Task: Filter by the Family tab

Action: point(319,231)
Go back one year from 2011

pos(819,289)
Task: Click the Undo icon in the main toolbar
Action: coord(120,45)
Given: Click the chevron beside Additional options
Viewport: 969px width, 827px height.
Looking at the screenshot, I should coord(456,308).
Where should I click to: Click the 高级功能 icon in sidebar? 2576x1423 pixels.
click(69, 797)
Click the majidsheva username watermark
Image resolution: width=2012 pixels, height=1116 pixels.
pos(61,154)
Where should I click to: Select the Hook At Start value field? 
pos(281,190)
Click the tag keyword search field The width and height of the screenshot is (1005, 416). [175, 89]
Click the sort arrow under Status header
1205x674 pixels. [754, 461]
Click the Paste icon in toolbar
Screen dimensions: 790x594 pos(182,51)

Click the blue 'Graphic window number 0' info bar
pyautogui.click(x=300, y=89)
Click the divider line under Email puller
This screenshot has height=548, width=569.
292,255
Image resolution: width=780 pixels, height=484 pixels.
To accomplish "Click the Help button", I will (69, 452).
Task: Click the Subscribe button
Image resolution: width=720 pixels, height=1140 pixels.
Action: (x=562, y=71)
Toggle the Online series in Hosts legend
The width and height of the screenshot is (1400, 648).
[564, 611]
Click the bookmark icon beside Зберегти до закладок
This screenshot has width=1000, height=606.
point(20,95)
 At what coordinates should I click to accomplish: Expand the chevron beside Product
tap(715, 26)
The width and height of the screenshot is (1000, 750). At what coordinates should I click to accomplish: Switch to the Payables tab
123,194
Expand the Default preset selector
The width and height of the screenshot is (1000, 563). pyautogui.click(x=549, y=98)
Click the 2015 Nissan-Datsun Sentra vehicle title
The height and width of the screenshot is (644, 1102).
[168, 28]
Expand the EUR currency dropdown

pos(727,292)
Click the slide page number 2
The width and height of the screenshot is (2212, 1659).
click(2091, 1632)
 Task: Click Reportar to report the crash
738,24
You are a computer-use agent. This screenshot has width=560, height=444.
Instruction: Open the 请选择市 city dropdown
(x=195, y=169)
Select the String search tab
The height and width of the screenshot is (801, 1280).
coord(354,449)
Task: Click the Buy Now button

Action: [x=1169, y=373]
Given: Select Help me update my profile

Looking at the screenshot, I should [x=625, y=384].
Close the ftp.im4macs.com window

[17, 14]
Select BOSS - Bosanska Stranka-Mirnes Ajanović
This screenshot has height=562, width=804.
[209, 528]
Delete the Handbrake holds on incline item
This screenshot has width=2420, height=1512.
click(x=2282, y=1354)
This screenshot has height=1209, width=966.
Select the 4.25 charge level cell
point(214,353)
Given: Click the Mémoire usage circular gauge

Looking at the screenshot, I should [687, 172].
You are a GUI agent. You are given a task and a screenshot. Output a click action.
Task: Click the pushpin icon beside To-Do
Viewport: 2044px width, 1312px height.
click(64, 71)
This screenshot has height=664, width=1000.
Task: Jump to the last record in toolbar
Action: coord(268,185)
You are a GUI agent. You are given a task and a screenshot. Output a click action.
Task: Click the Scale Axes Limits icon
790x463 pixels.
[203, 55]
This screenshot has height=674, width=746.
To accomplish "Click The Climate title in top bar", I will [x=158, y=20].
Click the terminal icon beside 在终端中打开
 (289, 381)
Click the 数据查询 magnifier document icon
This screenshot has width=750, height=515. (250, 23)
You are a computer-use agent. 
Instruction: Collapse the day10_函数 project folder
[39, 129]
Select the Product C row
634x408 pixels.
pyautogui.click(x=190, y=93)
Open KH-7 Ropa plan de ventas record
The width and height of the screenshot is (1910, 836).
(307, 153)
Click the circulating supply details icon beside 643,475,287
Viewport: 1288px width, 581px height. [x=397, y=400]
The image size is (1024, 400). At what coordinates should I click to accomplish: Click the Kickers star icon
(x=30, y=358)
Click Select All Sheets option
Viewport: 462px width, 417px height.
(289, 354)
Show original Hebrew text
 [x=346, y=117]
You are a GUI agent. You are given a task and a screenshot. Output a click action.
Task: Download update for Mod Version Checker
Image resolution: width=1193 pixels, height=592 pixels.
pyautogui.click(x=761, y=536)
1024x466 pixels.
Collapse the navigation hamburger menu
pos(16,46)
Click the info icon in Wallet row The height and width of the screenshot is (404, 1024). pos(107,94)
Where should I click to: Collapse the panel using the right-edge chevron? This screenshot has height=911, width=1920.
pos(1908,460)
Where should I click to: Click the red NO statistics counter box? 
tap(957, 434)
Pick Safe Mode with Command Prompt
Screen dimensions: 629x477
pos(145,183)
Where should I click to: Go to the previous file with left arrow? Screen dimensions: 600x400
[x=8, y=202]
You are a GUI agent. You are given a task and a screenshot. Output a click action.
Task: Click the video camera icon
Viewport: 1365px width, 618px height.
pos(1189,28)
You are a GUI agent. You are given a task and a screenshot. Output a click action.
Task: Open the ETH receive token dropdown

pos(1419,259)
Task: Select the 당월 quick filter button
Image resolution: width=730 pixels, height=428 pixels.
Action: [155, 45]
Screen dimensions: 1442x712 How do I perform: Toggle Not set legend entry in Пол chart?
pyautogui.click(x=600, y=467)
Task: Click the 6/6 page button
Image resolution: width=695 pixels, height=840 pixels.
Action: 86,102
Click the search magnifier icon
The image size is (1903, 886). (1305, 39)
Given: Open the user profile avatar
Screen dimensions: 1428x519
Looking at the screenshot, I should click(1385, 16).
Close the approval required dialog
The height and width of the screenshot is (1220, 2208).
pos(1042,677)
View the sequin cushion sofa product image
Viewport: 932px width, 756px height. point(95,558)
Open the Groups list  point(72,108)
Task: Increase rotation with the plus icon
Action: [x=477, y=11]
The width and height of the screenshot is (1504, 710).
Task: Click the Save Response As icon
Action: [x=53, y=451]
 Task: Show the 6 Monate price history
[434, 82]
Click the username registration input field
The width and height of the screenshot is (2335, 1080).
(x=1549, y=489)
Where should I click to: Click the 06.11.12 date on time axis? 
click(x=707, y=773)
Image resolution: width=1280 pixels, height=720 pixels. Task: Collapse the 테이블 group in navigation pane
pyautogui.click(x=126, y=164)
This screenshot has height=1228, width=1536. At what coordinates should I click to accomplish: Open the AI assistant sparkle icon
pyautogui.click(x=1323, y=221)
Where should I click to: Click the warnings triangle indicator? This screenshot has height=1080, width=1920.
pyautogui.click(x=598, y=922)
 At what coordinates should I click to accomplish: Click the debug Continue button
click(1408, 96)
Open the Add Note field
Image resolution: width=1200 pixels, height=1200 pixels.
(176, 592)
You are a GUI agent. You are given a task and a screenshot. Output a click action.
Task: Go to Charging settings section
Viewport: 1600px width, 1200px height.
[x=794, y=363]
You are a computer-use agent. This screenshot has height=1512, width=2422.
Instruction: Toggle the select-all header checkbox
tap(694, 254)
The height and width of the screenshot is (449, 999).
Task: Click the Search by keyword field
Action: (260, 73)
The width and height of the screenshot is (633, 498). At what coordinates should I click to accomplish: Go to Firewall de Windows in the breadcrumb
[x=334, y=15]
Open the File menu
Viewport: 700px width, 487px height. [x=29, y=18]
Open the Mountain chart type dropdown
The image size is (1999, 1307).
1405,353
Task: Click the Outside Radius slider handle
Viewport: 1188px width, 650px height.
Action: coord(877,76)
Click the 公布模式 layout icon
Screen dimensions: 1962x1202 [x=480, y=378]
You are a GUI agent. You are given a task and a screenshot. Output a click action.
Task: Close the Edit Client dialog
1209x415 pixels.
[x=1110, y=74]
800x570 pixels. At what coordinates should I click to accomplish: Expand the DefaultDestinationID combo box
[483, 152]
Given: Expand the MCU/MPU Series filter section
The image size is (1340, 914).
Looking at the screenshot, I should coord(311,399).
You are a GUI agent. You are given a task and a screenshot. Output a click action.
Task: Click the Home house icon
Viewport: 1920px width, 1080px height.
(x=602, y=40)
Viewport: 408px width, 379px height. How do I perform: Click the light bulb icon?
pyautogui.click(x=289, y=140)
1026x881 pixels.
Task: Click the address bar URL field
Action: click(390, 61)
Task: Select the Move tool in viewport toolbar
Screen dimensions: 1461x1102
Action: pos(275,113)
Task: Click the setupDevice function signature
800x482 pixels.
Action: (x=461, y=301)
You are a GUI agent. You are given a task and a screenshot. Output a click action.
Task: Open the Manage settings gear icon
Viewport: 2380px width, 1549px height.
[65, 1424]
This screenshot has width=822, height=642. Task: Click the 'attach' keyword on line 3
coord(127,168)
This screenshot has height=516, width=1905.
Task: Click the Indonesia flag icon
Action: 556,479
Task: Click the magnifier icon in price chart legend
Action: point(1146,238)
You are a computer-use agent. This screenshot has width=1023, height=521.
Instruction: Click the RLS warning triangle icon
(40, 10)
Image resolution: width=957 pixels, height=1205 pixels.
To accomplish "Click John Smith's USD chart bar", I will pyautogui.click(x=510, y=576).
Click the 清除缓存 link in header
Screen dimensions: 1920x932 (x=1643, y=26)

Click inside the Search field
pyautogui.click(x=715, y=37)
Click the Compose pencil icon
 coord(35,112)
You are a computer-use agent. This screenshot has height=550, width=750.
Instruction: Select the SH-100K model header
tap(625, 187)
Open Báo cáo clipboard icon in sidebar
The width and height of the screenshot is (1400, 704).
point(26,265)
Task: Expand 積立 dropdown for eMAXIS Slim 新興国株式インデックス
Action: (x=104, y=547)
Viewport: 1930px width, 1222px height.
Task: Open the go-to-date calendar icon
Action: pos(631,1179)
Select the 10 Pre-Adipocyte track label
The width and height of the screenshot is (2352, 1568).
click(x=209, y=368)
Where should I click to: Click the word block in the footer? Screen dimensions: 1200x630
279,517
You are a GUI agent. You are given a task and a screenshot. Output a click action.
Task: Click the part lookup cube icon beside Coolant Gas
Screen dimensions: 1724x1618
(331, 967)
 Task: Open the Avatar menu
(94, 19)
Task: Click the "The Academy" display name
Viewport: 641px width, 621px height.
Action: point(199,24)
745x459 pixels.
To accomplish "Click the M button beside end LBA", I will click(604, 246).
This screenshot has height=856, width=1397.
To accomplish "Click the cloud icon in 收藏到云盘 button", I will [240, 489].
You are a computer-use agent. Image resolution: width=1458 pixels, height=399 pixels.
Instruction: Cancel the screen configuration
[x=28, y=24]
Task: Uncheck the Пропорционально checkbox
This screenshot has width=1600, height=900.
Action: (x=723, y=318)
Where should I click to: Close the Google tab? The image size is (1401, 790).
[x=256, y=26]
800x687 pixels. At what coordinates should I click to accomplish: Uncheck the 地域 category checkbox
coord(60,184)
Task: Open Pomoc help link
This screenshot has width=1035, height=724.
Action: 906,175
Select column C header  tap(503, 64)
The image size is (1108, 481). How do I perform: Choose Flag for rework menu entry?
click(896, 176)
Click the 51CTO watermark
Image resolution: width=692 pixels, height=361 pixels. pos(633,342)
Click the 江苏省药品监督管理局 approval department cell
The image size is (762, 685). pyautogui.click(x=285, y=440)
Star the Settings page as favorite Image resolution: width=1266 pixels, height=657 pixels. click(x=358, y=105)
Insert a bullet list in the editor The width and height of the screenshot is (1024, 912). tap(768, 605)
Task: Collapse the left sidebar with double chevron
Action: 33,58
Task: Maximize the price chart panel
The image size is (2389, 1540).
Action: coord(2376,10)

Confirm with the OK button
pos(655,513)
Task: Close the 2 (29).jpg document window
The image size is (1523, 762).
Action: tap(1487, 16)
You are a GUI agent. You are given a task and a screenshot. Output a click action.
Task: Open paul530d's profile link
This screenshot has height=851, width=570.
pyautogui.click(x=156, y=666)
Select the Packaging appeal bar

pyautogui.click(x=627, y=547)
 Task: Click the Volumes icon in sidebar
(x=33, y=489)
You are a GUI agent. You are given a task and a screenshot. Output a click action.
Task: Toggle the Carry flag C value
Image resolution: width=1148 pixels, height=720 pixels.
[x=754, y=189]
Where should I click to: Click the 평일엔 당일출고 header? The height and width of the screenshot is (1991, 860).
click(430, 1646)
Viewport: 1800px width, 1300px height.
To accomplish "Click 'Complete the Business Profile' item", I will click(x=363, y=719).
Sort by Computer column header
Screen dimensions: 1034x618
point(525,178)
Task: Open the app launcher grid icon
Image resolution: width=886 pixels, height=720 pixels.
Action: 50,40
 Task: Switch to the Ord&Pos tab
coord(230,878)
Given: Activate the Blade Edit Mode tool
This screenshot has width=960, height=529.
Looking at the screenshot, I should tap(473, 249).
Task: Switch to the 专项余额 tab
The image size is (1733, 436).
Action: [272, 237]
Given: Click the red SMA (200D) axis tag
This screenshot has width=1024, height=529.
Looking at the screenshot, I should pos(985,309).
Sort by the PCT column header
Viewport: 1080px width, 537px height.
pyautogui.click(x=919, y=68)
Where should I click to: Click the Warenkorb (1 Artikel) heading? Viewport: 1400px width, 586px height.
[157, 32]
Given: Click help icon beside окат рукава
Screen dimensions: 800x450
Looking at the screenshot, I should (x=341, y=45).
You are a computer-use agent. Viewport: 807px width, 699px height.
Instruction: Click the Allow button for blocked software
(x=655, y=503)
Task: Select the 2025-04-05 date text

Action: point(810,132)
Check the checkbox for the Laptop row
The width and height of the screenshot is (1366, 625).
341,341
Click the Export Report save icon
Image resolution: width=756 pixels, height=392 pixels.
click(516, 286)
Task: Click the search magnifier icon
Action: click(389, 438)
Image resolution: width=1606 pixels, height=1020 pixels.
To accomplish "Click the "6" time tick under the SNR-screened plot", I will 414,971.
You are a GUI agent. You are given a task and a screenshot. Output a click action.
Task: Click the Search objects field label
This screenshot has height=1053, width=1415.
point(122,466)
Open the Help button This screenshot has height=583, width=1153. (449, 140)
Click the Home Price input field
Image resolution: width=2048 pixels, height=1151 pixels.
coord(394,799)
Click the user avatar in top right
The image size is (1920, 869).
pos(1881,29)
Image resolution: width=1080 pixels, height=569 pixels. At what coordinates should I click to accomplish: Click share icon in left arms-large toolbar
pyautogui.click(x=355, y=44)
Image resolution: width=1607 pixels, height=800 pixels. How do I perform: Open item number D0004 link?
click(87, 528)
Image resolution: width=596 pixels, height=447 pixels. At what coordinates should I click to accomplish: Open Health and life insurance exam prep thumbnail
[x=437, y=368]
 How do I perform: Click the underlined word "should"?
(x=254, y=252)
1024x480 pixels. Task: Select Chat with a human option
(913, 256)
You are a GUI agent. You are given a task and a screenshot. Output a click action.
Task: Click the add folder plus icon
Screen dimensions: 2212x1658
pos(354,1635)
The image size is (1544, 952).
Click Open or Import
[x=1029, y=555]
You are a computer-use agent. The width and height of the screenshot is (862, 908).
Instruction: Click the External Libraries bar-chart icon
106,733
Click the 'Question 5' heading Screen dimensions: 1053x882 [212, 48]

########################################

Could you repeat the data from the line with "The image size is (1024, 400)." up to and including the line with "[x=346, y=117]", with "Hebrew" changed to "Arabic" and nothing else altered?

The image size is (1024, 400). At what coordinates should I click to accomplish: Click the Kickers star icon
(x=30, y=358)
Click Select All Sheets option
Viewport: 462px width, 417px height.
(289, 354)
Show original Arabic text
 [x=346, y=117]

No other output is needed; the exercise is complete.